Only in the last 4 to 5 years people have been starting to apply machine learning to predictive maintenance.
The basic idea of the project is to collect all relevant data about the state of turbines, send it to a central ecosystem and, through analytical tools and machine learning, figure out what they mean. "The challenge is to collect them in a way that they can be understood enough to generate results," added Langmayr, "doing predictive maintenance has become essential in this industry. If, for example, a gust of wind were to suddenly deform a wind blade, we could control the energy in order not to overheat the gear ratio of the turbine motor." This type of maintenance also allows us to understand if certain components are nearing the end of their life or if and how they might fail.
Oil and gas
Predictive maintenance has been a focus in the Oil & Gas industry for a few years. According to an assessment of the Predictive Maintenance in Oil & Gas report published by GlobalData Thematic Research, oil price volatility is driving increased adoption of predictive maintenance technologies to help companies reduce operating expenses by optimizing maintenance planning and increasing productivity.

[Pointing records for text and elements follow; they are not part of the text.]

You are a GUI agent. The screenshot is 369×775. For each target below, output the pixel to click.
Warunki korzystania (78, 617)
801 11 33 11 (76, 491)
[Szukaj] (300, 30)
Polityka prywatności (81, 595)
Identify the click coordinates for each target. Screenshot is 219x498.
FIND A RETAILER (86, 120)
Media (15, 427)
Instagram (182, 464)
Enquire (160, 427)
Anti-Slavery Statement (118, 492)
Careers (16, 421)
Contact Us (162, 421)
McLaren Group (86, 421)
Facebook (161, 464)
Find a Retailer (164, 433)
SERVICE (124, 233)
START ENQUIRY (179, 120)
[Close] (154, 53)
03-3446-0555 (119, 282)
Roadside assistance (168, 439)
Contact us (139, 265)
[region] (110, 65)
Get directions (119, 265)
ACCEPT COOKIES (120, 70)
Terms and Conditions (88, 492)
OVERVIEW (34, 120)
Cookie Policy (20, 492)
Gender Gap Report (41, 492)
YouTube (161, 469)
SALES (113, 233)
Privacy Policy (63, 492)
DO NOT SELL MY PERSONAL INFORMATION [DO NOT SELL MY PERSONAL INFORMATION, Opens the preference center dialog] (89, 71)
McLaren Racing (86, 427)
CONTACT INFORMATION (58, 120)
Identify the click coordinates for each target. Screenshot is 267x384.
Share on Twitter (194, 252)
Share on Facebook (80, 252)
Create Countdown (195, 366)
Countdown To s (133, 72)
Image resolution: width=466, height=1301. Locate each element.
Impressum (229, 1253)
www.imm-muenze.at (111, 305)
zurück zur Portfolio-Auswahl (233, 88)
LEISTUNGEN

"Only in the last four to five years people have been starting to apply machine learning to predictive maintenance," explained Massimiliano Conti, Energy Sme senior digital adviser. "The oil and gas industry is 100 years old, so it will take a while to actually measure the benefits of predictive maintenance." The equipment and infrastructure currently in use for oil and gas operations was built several decades ago. These machines were based on designs, materials and technologies available at that time. Such outdated equipment is bound to fail and therefore requires constant inspection and monitoring. "From a technical point of view," Conti continued, "maintenance concerns rotary machines (compressors, pumps, etc.), which serve the process of crude oil extraction, transportation and refining. When fluids are moved, the machines are subject to failures that lead to slowdowns or even stoppages. Obviously, these have economic and environmental impacts. Halting a chemical process that doesn't stop according to an established protocol can cause out-of-control CO2 emissions into the atmosphere.”
A proactive approach such as predictive maintenance, even in an industry likely to be replaced by renewable energies in the future, is a more reliable and safer way to manage large plants.